China has built over 10,000 miles of high-voltage direct current transmission lines, carrying hydropower from western provinces to eastern load centers across distances that would lose unacceptable amounts of energy on AC lines. The US has almost none.
HVDC converts alternating current to direct current at one end, transmits it over long distances with very low losses, and converts back at the other end. It also allows connecting the three US interconnections (Eastern, Western, ERCOT) that cannot share AC power directly. The total transfer capacity between the Eastern and Western Interconnections today is approximately 1,300 MW, carried by a handful of small DC links. A single hyperscale campus now draws 300 to 500 MW. The bridges between the three machines are smaller than one announced campus.
Two major US HVDC projects are under construction. SunZia, 550 miles from New Mexico to Arizona, will deliver 3,500 MW and is the largest clean energy infrastructure project in US history. Champlain Hudson Power Express will carry Canadian hydropower to New York City. Each took roughly a decade from conception to construction start. The Clean Line Energy projects, well-funded and well-designed HVDC proposals, failed entirely due to permitting opposition and state-by-state siting fights.
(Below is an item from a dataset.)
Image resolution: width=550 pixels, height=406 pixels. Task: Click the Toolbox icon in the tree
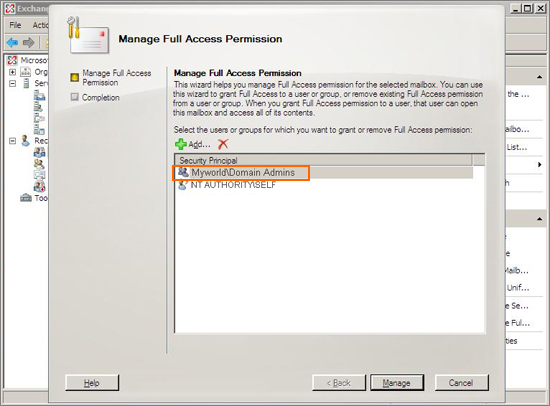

The pattern is clear. HVDC is the right long-term technology for moving large amounts of power across the US. The US institutional and regulatory environment makes building it extraordinarily difficult. Each project faces NEPA review, state siting authority in every state it crosses, eminent domain battles, and cost allocation disputes. A single landowner or a single state commission can delay a billion-dollar project for years.
A microgrid assembles solar panels, batteries, small generators, and sometimes fuel cells into a locally managed power system that can operate independently of the main grid. This works well at the 1 to 20 MW scale: a military base, a hospital complex, a remote facility.
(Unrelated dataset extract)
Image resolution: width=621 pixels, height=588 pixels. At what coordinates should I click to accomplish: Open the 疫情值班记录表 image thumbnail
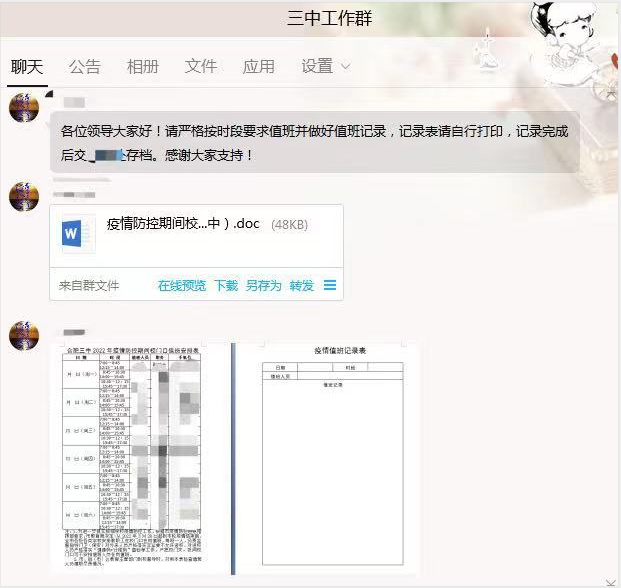coord(326,458)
It does not work at hyperscale. An AI training cluster needs hundreds of megawatts to gigawatts of continuous, perfectly reliable power. Assembling that from dozens of small distributed sources, each with its own intermittency profile and failure mode, does not match the reliability requirement. No hyperscaler is building a gigawatt-scale microgrid. The concept solves a different problem.
Leopold’s portfolio is a thesis about time.
Fuel cells deliver power in 12 to 18 months. Bitcoin miner conversions deliver power now, because the infrastructure already exists. Gas plants deliver in two to three years. Geothermal might deliver in five. Nuclear might deliver in ten. Grid reform and HVDC might deliver in twenty. He is concentrated in the paths that produce megawatts on the timescale AI companies will pay for them, not the timescale regulators, utilities, and construction crews operate on.
You can disagree with his specific positions. Maybe Bloom cannot scale manufacturing fast enough. Maybe the Bitcoin miners are overvalued relative to their power contracts. Maybe gas plants face emissions regulations that slow them down. But the structural read is hard to argue with: the market has spent two years pricing in AI compute demand and almost no time pricing in the physical infrastructure that makes compute possible. The semiconductor supply chain responds to price signals on 18-month cycles. The power grid responds on 10-to-20-year cycles. That mismatch is the trade.
This newsletter covers the plumbing. Each piece that follows goes deeper into these questions.
If the power problem determines who wins the AI buildout, understanding it early is worth real money. That goes for hedge funds sizing infrastructure bets, developers choosing sites, and regulators deciding how fast to let it all happen. The demand is here. The grid is not.